ASSIGNMENT. For the listing that follows, report how many lines contain the word "agent", giving the number and no other text.
DATASET CONTENT section start
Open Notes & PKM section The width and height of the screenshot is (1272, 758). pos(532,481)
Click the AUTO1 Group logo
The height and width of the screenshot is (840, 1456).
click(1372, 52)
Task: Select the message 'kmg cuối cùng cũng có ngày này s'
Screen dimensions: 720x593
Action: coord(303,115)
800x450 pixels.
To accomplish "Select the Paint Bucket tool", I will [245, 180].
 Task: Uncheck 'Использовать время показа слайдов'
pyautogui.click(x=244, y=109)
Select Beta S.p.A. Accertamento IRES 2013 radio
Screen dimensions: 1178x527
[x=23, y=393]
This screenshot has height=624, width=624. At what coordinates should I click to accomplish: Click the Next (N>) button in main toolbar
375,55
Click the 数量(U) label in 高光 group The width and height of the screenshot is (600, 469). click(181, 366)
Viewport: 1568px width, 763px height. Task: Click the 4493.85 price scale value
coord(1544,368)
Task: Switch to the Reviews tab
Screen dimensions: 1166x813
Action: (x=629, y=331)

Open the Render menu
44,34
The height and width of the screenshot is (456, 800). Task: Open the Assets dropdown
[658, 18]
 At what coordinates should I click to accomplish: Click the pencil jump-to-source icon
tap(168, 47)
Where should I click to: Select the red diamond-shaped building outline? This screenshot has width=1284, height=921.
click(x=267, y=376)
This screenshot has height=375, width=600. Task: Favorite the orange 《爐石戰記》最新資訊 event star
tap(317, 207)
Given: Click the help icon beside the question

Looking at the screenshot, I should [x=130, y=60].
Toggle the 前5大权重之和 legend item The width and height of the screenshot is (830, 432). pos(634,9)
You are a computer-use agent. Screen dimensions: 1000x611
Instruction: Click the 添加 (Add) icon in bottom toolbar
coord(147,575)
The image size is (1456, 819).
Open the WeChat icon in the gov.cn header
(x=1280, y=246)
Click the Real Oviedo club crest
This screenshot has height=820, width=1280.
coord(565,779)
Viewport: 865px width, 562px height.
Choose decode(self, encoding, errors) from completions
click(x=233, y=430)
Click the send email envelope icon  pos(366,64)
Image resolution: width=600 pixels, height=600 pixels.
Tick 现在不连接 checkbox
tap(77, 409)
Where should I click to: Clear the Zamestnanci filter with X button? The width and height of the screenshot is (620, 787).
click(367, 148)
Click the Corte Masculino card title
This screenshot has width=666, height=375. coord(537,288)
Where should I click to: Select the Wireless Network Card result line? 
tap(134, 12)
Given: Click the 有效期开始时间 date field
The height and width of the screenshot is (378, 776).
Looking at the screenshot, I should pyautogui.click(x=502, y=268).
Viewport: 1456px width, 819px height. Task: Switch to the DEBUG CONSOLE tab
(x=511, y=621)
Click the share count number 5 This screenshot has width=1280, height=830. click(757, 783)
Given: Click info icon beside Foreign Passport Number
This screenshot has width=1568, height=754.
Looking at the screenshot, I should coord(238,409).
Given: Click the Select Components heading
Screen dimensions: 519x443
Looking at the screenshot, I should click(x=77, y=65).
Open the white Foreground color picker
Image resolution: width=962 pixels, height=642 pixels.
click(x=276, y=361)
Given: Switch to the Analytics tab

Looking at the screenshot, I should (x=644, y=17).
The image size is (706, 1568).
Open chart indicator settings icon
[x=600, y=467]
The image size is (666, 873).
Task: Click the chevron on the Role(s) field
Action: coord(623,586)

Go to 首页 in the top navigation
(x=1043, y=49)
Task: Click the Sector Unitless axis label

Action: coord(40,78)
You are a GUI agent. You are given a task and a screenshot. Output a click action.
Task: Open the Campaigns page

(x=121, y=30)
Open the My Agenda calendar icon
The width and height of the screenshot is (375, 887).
DATASET CONTENT section end
SOLUTION TO THIS PROBLEM. 2